## WHAT IS ASKED
Convert only the listing lines starting at the line containing "Given: Open the" and ending at the line containing "Looking at the screenshot, I should 1343,28." into a Markdown table with the columns Row and Listing line, skipping blank lines. Leave the pictures out of your table.

## GIVEN ENTRIES
========================================
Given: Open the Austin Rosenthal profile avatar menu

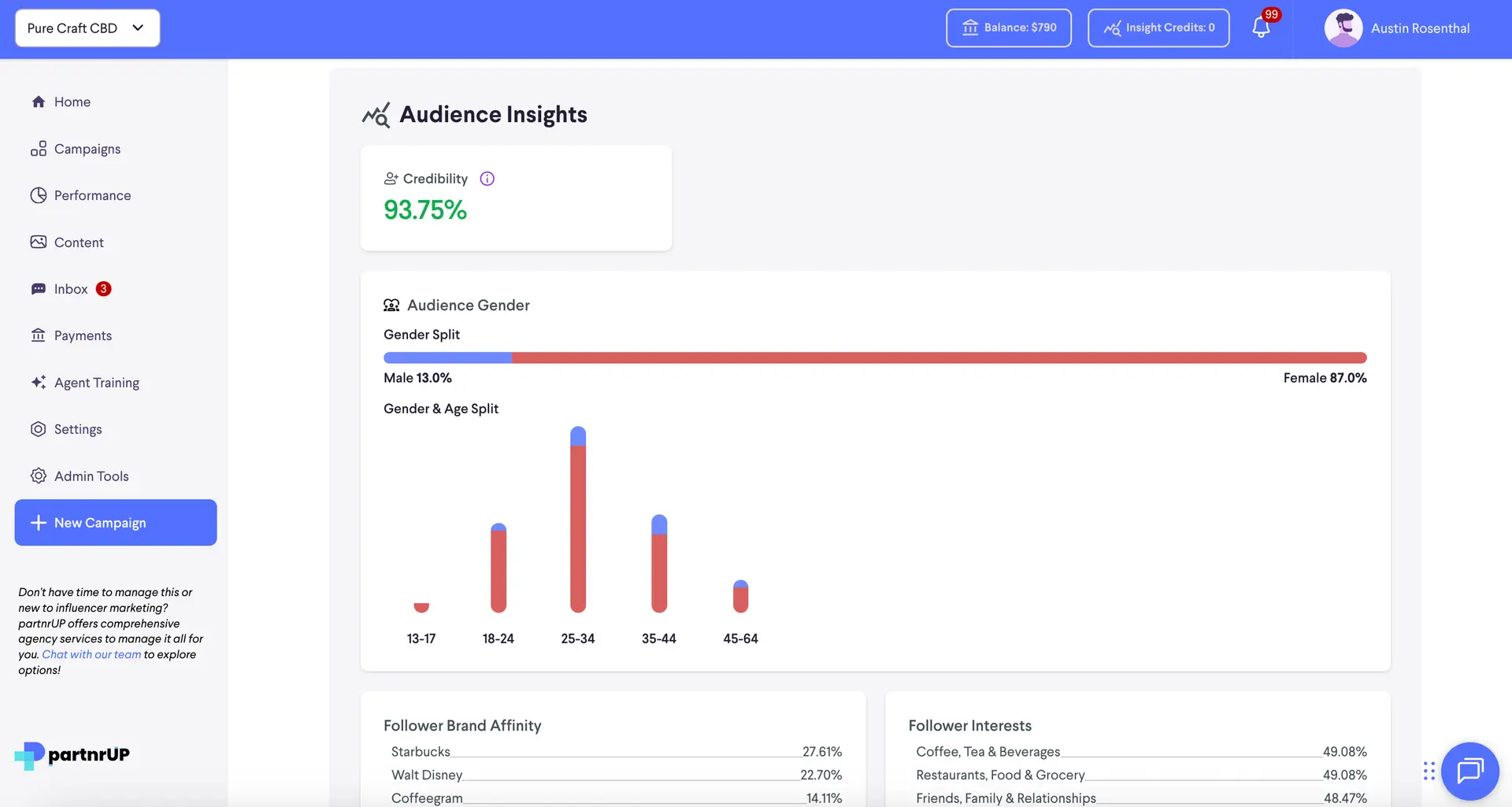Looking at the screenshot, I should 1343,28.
========================================
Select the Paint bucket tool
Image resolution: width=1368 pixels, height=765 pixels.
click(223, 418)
========================================
## COMPLETED TASK
| Row | Listing line |
|---|---|
| 1 | Given: Open the Austin Rosenthal profile avatar menu |
| 2 | Looking at the screenshot, I should 1343,28. |